Selected text:
--------------------
Gas prices drop below $2 per gallon on average as coronavirus keeps drivers home
The coronavirus pandemic and a Saudi-Russian price war have fueled this gas price drop in recent weeks -- and it could go lower.
Steven EwingFormer managing editor
Steven Ewing spent his childhood reading car magazines, making his career as an automotive journalist an absolute dream job. After getting his foot in the door at Automobile while he was still a teenager, Ewing found homes on the mastheads at Winding Road magazine, Autoblog and Motor1.com before joining the CNET team in 2018. He has also served on the World Car Awards jury. Ewing grew up ingrained in the car culture of Detroit -- the Motor City -- before eventually moving to Los Angeles. In his free time, Ewing loves to cook, binge trash TV and play the drums.
Gas prices have taken a dramatic plunge in recent weeks, with some stations offering fuel for less than $1 a gallon. Now, the national average has dropped below $2 per gallon, which is something the US hasn't seen since 2016. The last time we saw a sustained period of gas below $2 per gallon was all the way back in 2004.
According to AAA, the average gas price in America fell to $1.97 on Tuesday, continuing a downward trend that's been going on for weeks. One month ago, the average price for gas in the US was $2.45. AAA expects the average price likely continue to fall as low as $1.75 per gallon on average.
--------------------
Work instruction 1:
Answer these questions from the gas price article:
(a) According to AAA, what was the average US gas price on Tuesday?
(b) In what year did the US last see a sustained period of gas below $2 per gallon?
(c) In what year did Steven Ewing join CNET?
Work instruction 2: Repeat the part of the gas price article between "Gas prices have" and "back in 2004.", inclusive.
Work instruction 3: Pick up the gas price article after its last sentence and continue writing it.
--------------------
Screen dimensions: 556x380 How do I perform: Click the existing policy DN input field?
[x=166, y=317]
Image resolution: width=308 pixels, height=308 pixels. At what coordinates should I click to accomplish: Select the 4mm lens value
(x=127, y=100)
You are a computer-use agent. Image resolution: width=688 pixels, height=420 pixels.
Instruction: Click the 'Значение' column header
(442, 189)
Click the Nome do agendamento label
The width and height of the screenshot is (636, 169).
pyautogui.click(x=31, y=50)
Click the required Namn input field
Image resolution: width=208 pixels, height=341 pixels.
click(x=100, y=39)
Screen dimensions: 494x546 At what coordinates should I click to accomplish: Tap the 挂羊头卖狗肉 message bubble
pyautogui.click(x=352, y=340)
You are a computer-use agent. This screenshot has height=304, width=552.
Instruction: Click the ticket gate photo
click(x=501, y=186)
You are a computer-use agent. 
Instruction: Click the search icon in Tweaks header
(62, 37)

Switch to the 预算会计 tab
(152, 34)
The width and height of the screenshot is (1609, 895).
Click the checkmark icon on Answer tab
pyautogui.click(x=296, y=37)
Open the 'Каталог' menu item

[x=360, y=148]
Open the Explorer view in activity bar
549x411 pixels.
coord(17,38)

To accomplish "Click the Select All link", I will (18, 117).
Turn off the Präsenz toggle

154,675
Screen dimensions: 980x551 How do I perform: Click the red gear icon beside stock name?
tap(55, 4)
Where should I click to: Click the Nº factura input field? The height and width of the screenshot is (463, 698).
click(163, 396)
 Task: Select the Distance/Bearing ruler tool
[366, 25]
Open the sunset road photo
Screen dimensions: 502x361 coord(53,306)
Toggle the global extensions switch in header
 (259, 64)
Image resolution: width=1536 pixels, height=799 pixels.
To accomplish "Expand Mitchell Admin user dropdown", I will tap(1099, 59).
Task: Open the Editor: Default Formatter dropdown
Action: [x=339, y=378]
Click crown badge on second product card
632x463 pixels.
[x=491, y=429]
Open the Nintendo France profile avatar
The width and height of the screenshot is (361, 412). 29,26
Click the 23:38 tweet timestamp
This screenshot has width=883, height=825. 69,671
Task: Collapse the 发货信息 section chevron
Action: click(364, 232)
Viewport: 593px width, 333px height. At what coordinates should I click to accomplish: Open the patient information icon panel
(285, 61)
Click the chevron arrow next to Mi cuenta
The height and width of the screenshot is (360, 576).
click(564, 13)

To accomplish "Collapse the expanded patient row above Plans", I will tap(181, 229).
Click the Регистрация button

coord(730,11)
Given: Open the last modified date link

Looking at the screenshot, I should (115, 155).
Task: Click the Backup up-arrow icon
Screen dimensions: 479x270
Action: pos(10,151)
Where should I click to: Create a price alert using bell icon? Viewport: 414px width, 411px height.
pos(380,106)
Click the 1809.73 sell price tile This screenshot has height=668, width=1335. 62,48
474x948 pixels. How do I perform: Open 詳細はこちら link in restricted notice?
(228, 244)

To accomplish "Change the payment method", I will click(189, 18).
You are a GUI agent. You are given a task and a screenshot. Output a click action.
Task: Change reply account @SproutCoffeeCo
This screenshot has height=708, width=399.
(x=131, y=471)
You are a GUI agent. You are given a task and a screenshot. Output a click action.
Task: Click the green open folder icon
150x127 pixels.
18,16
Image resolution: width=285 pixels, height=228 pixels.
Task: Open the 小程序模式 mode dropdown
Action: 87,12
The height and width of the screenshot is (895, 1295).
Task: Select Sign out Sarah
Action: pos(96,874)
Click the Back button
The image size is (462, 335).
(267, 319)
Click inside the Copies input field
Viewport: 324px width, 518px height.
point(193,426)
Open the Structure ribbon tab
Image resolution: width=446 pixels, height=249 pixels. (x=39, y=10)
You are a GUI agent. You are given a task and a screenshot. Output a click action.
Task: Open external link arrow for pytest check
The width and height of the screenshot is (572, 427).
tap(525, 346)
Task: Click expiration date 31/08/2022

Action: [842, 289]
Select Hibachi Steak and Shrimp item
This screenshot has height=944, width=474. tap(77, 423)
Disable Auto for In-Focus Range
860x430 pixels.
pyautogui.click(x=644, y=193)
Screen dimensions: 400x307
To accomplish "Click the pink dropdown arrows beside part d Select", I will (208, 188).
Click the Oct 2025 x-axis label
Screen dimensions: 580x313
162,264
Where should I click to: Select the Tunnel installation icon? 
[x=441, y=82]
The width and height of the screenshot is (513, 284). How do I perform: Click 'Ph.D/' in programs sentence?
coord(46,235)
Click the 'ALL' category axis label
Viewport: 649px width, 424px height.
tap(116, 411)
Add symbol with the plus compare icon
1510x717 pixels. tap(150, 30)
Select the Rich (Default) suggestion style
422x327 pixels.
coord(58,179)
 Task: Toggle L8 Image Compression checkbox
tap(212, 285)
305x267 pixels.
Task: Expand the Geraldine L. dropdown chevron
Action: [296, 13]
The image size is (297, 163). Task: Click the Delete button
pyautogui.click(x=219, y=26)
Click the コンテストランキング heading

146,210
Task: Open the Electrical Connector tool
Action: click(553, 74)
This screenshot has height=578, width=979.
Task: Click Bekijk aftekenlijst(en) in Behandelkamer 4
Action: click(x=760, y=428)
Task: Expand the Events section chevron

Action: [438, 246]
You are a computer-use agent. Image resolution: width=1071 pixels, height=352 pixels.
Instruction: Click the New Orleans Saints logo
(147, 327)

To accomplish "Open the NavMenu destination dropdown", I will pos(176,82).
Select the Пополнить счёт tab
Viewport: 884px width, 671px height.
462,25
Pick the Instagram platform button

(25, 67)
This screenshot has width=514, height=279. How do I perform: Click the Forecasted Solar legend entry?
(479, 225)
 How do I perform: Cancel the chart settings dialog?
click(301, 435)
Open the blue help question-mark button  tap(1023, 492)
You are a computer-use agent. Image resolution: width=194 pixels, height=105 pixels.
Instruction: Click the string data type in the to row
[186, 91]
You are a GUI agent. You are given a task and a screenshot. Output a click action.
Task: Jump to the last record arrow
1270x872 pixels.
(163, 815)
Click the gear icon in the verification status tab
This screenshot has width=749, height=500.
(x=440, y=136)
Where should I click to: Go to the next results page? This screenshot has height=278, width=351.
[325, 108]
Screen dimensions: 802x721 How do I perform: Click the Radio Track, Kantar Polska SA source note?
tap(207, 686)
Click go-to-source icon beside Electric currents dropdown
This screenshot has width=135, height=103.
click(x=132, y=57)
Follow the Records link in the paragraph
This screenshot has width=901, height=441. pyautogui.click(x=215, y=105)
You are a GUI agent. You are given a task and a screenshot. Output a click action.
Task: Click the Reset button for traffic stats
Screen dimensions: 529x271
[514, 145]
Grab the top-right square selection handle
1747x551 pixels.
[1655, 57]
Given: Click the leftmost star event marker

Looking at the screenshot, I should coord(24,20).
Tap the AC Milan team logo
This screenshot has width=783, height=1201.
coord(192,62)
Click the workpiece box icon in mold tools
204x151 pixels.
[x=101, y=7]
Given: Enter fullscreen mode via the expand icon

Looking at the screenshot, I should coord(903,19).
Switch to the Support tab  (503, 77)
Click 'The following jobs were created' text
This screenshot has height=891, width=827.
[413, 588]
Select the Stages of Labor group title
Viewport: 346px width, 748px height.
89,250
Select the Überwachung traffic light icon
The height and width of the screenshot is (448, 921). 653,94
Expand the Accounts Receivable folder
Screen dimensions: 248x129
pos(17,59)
--------------------
Response 1:
(a) $1.97 per gallon
(b) 2004
(c) 2018

Response 2:
Gas prices have taken a dramatic plunge in recent weeks, with some stations offering fuel for less than $1 a gallon. Now, the national average has dropped below $2 per gallon, which is something the US hasn't seen since 2016. The last time we saw a sustained period of gas below $2 per gallon was all the way back in 2004.

Response 3:
The state with the lowest average gas price as of March 31 is Oklahoma, at $1.55 per gallon, according to AAA. On the other end of the spectrum, the state with the highest average is Hawaii, at $3.36 per gallon. In the mainland US, California leads the country with a statewide average of $3.05 per gallon.
Two big factors are responsible for this drop in gas prices. First, there's COVID-19, the disease caused by the coronavirus. As we work to control the spread of this disease, people around the country are being urged to stay home, with some states even implementing lockdown orders, closing many businesses and canceling events. Less daily travel means lower demand for fuel.
Another big factor here is a price war for crude oil that Saudi Arabia initiated with Russia, slashing prices to reflect this lower demand. Some analysts have said this could result in a surplus for crude oil in the supply chain.
It's unclear how long we'll get to enjoy the benefits of cheap gas, or what effects all of this will have on the car industry as a whole. It all depends on how the pandemic evolves.